---------- Record extracts ----------

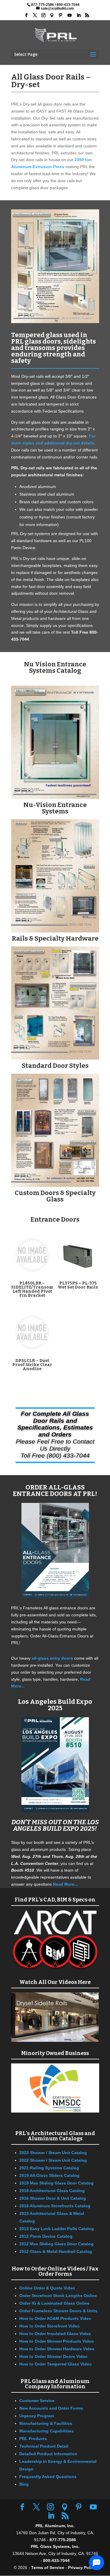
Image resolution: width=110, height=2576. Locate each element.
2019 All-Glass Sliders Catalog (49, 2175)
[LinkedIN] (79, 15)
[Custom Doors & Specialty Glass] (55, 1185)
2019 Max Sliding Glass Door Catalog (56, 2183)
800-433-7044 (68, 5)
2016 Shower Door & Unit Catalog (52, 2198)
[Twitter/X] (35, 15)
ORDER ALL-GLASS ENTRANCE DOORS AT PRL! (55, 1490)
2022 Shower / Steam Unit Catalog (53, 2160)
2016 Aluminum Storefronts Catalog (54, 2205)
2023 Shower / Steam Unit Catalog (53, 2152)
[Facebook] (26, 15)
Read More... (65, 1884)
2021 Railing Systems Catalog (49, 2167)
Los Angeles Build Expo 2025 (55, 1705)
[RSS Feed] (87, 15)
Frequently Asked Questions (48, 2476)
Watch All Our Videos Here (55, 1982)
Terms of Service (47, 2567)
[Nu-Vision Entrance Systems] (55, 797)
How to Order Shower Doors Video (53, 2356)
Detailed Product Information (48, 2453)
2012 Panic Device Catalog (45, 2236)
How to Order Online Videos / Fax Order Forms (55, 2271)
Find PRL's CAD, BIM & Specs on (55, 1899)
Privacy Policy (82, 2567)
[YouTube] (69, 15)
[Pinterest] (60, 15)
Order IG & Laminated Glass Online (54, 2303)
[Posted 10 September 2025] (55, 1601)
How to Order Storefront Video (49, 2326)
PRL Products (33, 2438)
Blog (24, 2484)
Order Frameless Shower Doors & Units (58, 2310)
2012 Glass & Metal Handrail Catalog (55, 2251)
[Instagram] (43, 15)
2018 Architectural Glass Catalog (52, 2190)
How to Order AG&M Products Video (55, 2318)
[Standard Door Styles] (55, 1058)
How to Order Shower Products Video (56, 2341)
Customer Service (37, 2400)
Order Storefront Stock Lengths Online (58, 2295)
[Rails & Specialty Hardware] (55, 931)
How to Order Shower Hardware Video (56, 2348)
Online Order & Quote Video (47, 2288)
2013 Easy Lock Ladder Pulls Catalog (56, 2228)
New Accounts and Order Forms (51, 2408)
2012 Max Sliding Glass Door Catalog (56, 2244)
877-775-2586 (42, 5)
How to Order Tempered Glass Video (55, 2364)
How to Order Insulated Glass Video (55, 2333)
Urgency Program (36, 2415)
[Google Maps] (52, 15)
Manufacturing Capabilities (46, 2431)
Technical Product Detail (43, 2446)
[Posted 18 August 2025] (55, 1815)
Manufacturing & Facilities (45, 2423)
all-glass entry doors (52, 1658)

----------
---------- Record extracts ----------

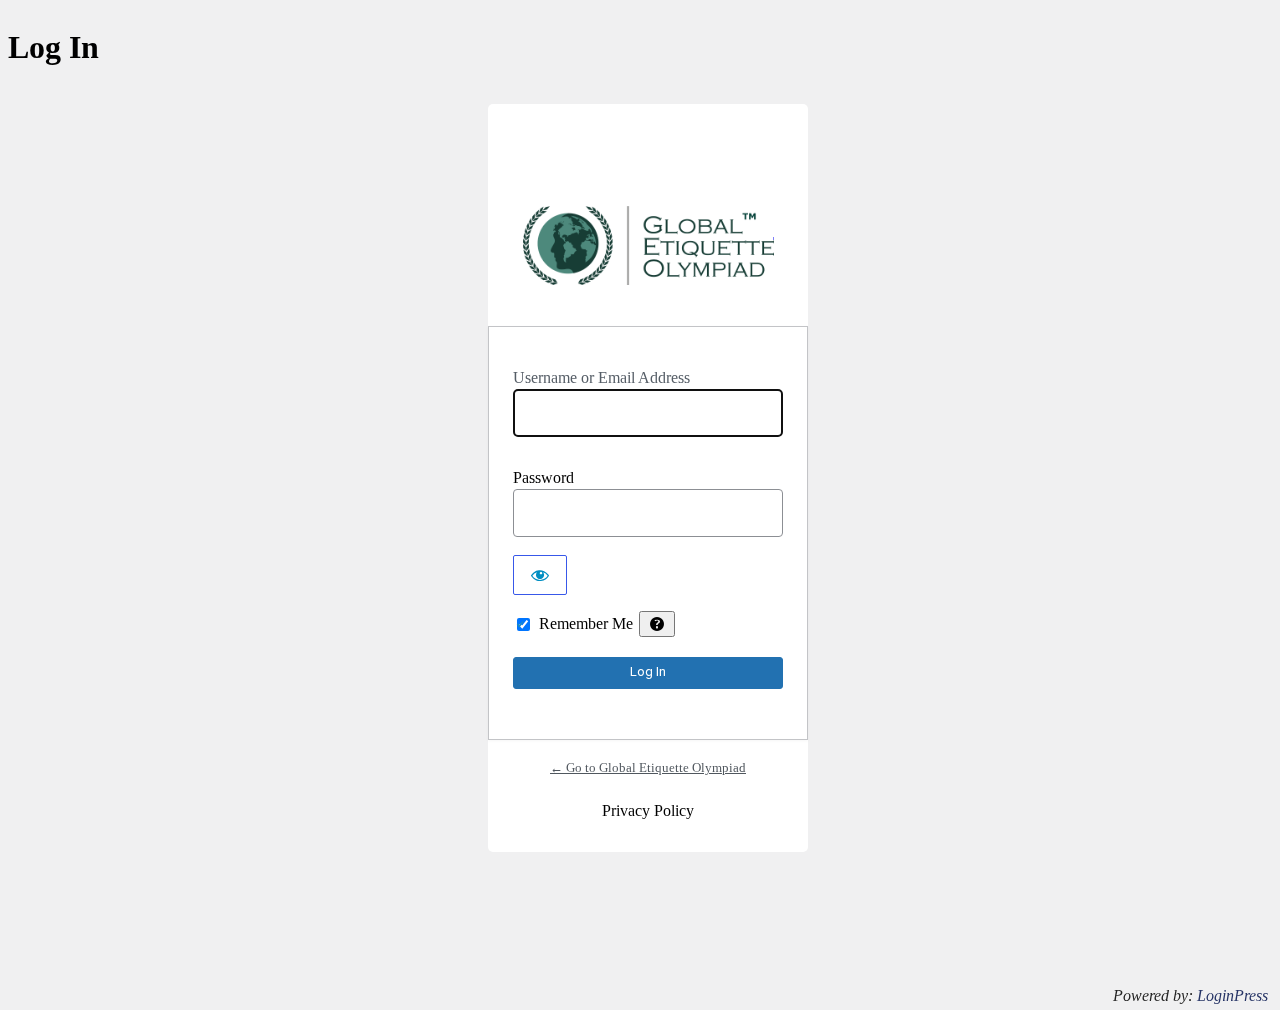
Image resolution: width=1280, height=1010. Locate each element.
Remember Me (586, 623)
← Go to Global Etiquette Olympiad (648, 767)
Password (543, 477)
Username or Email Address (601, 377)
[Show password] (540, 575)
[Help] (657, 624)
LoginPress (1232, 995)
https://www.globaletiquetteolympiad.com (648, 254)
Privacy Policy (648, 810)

----------
---------- Record extracts ----------

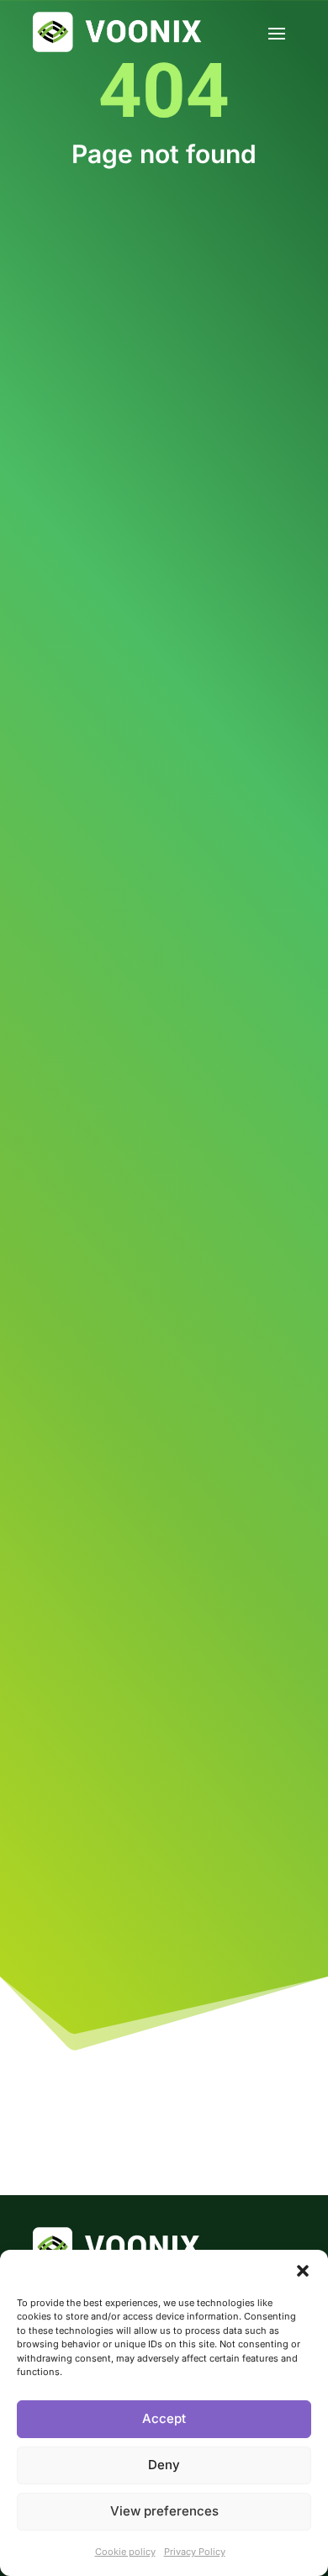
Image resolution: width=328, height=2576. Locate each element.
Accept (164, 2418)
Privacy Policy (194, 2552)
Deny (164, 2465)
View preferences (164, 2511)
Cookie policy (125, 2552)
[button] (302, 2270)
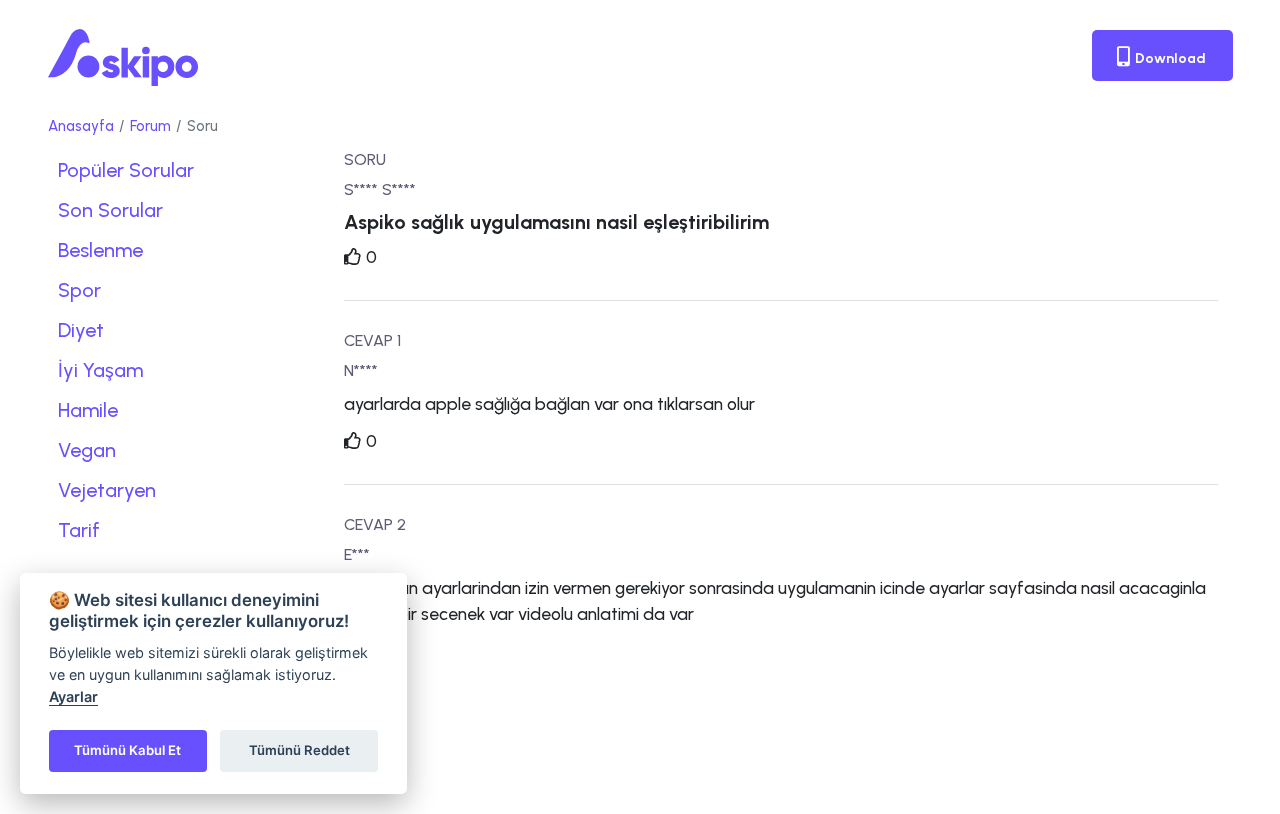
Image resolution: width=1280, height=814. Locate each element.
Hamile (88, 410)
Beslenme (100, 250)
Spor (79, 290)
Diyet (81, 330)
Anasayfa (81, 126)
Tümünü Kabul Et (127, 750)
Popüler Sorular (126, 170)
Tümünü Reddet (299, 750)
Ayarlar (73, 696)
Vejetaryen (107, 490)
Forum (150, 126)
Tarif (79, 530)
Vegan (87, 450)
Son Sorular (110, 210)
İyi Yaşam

----------

> [Exercise goal]
Looking at the data above, return every line from the one with "Image resolution: width=110, height=2576." down to the one with "2018 Architectural Glass Catalog (52, 2190)", exactly and inclusively.

> [Solution]
Image resolution: width=110, height=2576. Locate each element.
2019 All-Glass Sliders Catalog (49, 2175)
[LinkedIN] (79, 15)
[Custom Doors & Specialty Glass] (55, 1185)
2019 Max Sliding Glass Door Catalog (56, 2183)
800-433-7044 (68, 5)
2016 Shower Door & Unit Catalog (52, 2198)
[Twitter/X] (35, 15)
ORDER ALL-GLASS ENTRANCE DOORS AT PRL! (55, 1490)
2022 Shower / Steam Unit Catalog (53, 2160)
2016 Aluminum Storefronts Catalog (54, 2205)
2023 Shower / Steam Unit Catalog (53, 2152)
[Facebook] (26, 15)
Read More... (65, 1884)
2021 Railing Systems Catalog (49, 2167)
Los Angeles Build Expo 2025 (55, 1705)
[RSS Feed] (87, 15)
Frequently Asked Questions (48, 2476)
Watch All Our Videos Here (55, 1982)
Terms of Service (47, 2567)
[Nu-Vision Entrance Systems] (55, 797)
How to Order Shower Doors Video (53, 2356)
Detailed Product Information (48, 2453)
2012 Panic Device Catalog (45, 2236)
How to Order Online Videos / Fax Order Forms (55, 2271)
Find PRL's CAD, BIM & Specs on (55, 1899)
Privacy Policy (82, 2567)
[YouTube] (69, 15)
[Pinterest] (60, 15)
Order IG & Laminated Glass Online (54, 2303)
[Posted 10 September 2025] (55, 1601)
How to Order Storefront Video (49, 2326)
PRL Products (33, 2438)
Blog (24, 2484)
Order Frameless Shower Doors & Units (58, 2310)
2012 Glass & Metal Handrail Catalog (55, 2251)
[Instagram] (43, 15)
2018 Architectural Glass Catalog (52, 2190)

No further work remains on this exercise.